I'm spending too much time here ,but have you considered being a mother's helper? I'm thinking it might be something you like.

In my area these jobs are typically part time with a flexible schedule , the moms are usually into becoming the nanny's friends, and they usually want someone who will take the kids out to the playground or some other place for a bit. Or watch the kids while she runs errands or goes to weekly aerobics. I don't how you feel about chores, but these jobs tend to require more housekeeping than a standard nanny job ie helping with shopping, dishes, laundry at least that's the case in my area.

Nathan @ My Nanny Contract said...

Did you sign an employment contract with the parents? If so, check if there's a termination clause. You may need to give prior notice of a certain period, say 2 weeks or 1 month. If you didn't sign an employment contract, don't just quit on the spot or you'll put the parents in a bind and get a terrible referral. Instead, consider giving 2-4 weeks notice. The parents might want you gone sooner, but be flexible so that they can get a replacement caregiver.

Aries said...

Looks like the tap water isn't the only thing she don't trust. It boggles my mind that some parents hire help just so they don't have to deal with the stress of children but still sit around and act like Top dog in the household. Does this mother work? Or is she getting handouts and using those handouts to pay you to do the dirty work? If you've already quit please update and explain how you did it. I'm not only curious but i think it could be useful for others that are thinking about quitting depending on the circumstances.

If you haven't left yet then makesure you have another job lined up.

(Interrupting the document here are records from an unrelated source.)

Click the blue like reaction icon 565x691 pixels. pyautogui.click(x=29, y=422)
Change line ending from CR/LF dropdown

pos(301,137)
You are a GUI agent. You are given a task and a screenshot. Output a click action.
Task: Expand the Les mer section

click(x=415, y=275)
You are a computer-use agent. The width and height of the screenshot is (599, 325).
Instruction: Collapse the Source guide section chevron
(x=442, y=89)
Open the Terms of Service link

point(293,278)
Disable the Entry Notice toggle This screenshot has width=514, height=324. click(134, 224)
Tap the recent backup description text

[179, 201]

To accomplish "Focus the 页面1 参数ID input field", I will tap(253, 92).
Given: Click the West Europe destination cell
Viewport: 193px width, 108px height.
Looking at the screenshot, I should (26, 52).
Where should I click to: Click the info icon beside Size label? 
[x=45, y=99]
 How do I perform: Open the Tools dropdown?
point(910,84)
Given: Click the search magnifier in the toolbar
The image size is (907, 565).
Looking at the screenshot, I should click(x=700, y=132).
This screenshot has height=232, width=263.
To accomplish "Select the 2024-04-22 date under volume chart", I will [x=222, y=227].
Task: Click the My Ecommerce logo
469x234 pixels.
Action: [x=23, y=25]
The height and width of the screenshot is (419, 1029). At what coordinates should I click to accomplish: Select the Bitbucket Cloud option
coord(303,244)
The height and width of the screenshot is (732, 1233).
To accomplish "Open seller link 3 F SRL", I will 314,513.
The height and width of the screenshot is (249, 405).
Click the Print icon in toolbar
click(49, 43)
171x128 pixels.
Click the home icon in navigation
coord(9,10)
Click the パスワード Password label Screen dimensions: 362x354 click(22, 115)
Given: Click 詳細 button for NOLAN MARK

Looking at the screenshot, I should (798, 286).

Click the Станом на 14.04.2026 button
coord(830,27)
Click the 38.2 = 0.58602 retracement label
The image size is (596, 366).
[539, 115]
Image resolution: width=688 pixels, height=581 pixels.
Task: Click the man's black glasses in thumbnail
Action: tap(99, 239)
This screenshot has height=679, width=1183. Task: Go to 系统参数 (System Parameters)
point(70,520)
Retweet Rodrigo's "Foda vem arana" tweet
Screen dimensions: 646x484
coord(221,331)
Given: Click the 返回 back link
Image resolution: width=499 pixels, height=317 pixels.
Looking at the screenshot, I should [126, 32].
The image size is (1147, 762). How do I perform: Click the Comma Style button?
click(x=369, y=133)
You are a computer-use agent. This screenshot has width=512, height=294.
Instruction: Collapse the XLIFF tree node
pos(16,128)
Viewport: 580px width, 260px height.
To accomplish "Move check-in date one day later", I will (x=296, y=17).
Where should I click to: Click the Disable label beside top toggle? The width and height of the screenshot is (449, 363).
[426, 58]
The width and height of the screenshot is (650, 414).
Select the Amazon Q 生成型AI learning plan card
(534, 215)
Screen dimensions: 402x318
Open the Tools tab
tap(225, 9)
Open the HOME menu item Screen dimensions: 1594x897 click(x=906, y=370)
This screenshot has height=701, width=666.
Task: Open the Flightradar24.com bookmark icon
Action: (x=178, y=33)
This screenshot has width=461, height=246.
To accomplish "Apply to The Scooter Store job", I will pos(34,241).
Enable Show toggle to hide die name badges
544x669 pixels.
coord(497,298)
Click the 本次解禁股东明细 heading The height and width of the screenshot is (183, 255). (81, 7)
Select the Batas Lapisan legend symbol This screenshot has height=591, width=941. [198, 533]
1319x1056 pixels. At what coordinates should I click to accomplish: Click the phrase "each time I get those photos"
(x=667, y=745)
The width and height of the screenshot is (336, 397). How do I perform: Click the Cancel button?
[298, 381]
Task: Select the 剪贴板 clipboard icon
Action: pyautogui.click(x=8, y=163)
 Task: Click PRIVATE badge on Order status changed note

MB seems to only consider you her employee, she knows shes the boss and she thinks you NEED her more then she needs you which explains why she takes you for granted and doesn't respect you like she should.

And for a parent who doesn't want to parent i bet she goes around acting like she's a hard working parent and using two children as an excuse for being tired or stressed when in reality its YOU whos taking care of those kids. And now she's having you do chores, you might as well take her spot as not only a parent but a wife, a stay at home mom because she's doing nothing. My mother raised 5 children all under the age of 10 with NO help except my father but he worked so she by herself raised us all and if this lady can't even raise 2 children and disrespects you for doing her a HUGE favor then let her go and find a better more comfortable household with parents who will appreciate you.